Moreover, these empty rawbody lines prevent short-body size checks from working as expected. Non-intuitively, the following rule matches any message with 2 textual MIME-parts, regardless how long.

  rawbody __MIMEPART_LE_200  /^.{0,200}$/s

It matches the injected almost empty string. To prevent that, the minimum needs to be 2 rather than 0.

There is one caveat: Plugin/BodyEval.pm check_blank_line_ratio(). The ratio of empty lines is affected by this, since we introduce some empty lines ourself. Probably not intended, but it will be effected by eliminating these empty lines between MIME-parts.
Comment 1 Kevin A. McGrail 2011-11-26 13:48:49 UTC
I'll target this for 3.4.1.

It needs more testing IMO.  Plus that loop hurts my brain to unroll ;-)
Comment 2 Karsten Bräckelmann 2011-11-26 22:20:04 UTC
(In reply to comment #1)
> It needs more testing IMO.  Plus that loop hurts my brain to unroll ;-)

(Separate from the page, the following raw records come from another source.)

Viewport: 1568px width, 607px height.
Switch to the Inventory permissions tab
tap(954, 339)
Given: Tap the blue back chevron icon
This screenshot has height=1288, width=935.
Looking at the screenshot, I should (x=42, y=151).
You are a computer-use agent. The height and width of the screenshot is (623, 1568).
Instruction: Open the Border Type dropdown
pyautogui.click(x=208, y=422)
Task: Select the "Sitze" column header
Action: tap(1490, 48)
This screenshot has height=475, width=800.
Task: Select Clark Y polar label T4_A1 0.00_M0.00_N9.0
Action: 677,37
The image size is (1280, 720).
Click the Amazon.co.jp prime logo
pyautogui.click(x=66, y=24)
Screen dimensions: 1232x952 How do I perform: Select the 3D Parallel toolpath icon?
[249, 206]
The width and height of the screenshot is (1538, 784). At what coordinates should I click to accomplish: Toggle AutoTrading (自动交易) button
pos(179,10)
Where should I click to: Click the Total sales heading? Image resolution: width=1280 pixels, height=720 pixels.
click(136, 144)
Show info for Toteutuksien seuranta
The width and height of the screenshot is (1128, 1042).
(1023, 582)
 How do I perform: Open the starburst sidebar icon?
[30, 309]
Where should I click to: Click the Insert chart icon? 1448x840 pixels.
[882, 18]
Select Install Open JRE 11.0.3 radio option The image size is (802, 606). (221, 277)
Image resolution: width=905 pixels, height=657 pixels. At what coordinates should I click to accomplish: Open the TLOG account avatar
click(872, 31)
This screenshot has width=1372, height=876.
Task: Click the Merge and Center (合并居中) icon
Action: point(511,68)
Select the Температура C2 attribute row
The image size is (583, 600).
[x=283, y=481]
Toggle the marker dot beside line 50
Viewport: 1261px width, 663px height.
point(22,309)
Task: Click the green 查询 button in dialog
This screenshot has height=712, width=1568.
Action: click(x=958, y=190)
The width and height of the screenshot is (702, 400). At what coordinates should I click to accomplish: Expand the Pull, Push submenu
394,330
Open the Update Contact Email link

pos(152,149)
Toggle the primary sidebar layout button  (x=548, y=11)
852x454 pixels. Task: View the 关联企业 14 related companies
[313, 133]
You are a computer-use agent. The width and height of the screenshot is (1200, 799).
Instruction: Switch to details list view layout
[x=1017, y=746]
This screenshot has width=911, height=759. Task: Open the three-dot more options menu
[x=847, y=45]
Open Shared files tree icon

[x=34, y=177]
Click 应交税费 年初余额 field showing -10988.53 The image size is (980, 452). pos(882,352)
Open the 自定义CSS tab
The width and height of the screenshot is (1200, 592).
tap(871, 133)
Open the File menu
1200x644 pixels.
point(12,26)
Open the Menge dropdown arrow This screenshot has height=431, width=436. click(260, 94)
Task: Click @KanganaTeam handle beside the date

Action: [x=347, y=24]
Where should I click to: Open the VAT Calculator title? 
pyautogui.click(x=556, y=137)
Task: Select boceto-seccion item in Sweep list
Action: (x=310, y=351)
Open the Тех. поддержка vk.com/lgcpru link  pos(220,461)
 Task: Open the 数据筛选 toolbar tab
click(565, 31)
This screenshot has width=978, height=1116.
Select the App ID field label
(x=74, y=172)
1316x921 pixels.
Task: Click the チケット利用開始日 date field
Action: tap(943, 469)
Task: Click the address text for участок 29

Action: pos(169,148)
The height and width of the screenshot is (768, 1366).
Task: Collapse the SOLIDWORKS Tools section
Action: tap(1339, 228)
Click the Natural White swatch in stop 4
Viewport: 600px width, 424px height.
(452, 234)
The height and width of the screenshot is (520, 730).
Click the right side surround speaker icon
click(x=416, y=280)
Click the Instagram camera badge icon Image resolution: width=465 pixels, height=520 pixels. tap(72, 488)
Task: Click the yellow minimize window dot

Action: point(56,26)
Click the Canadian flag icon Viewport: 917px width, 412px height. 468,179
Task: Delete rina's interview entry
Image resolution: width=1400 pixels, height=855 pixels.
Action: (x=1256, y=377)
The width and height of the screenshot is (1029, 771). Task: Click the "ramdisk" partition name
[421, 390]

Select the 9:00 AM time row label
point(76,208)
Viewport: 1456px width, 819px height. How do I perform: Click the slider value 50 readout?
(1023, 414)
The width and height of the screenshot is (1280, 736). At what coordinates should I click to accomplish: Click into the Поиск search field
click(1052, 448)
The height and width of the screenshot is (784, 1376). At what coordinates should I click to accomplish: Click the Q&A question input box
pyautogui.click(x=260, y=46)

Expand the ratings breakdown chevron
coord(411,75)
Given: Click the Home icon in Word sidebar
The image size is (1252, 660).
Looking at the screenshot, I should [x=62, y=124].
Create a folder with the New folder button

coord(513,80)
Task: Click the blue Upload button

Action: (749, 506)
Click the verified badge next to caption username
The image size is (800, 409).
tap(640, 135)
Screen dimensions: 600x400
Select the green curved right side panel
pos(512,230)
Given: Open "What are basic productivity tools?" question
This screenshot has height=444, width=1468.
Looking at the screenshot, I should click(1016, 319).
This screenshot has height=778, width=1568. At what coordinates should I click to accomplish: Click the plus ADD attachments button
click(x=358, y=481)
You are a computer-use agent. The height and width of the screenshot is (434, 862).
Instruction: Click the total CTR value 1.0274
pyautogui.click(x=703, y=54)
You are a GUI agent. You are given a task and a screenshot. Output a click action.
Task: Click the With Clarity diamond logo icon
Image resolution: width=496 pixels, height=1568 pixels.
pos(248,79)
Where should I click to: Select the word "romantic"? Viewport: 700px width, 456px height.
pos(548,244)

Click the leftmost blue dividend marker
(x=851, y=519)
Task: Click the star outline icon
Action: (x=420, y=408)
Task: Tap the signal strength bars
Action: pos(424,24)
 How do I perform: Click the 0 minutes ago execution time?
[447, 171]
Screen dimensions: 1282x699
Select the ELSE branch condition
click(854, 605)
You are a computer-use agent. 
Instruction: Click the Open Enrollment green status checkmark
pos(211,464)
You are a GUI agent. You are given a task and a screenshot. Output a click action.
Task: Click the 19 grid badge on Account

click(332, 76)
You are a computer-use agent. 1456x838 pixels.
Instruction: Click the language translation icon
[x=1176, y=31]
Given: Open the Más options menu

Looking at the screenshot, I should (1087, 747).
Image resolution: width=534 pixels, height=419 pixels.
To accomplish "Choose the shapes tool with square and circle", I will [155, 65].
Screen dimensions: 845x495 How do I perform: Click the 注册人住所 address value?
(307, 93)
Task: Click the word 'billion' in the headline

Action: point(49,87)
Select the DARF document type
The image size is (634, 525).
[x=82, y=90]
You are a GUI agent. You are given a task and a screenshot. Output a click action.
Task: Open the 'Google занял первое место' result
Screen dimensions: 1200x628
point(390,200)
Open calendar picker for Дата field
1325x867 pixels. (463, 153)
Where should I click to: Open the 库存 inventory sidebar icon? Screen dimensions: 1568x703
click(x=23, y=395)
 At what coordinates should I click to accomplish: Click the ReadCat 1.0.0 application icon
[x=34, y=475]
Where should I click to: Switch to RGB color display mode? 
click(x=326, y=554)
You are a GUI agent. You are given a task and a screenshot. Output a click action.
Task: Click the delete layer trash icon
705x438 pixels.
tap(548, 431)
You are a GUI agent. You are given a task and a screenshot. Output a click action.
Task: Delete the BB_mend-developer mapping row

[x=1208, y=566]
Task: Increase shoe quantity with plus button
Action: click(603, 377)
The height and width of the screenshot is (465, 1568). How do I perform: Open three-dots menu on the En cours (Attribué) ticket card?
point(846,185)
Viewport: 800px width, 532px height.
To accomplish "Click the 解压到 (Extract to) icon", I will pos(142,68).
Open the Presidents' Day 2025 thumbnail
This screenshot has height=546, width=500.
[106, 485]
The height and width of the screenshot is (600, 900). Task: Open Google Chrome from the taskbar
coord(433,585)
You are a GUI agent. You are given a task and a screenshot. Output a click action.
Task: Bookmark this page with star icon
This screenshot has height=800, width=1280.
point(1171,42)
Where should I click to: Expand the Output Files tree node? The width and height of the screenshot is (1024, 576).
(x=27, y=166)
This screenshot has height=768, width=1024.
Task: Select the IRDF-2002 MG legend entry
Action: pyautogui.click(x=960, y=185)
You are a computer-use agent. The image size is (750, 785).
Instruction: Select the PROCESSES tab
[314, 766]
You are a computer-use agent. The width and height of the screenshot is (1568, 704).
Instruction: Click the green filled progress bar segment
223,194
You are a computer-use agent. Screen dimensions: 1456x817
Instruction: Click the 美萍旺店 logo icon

Referring to split_into_array_of_short_paragraphs() I assume? Agreed. However, that's just breaking large-ish MIME-parts up into chunks, and can be ignored. It used to be one string pushed onto the array per MIME-part, now it's one or more.

The loop in question for this bug, in get_decoded_body_text_array():

  # Go through each part
  for(my $pt = 0 ; $pt <= $#parts ; $pt++ ) {

    push(@{$self->{text_decoded}}, "\n") if ( @{$self->{text_decoded}} );
    push(@{$self->{text_decoded}},
         split_into_array_of_short_paragraphs($parts[$pt]->decode()));
  }

That's simply going through all relevant MIME-parts, and pushing them onto the text_decoded array -- with an additional "\n" string pushed onto the array, if it evaluates true in scalar context, or simply, if there already has been content pushed onto the array before. Aka inject an empty line between MIME-parts.

Anyone know why this has been done? Probably left-over from the old days, where the content for the rawbody rules actually has been lines -- rather than MIME-parts, or chunks thereof since 3.3.


Grepping for this function name shows it really is used only for rawbody rules.

Well, and the BodyEval check_blank_line_ratio(), which likely should not count artificially injected blank lines between MIME-parts anyway. That's not content...
Comment 3 Kevin A. McGrail 2015-04-13 22:07:38 UTC
Sorry this got overlooked again.  Making it a blocker for 3.4.2 so it gets looked at more.
Comment 4 Giovanni Bechis 2018-02-15 08:08:27 UTC
Created attachment 5529 [details]
Email example

I do not think that 
"push(@{$self->{text_decoded}}, "\n") if ( @{$self->{text_decoded}} );"
is needed, IMHO injecting a blank line between mime parts let us analyze an email that is less equal to the one that has been submitted.
Comment 5 Giovanni Bechis 2018-06-30 06:13:12 UTC
Fix committed in r1834722 for both trunk and 3.4.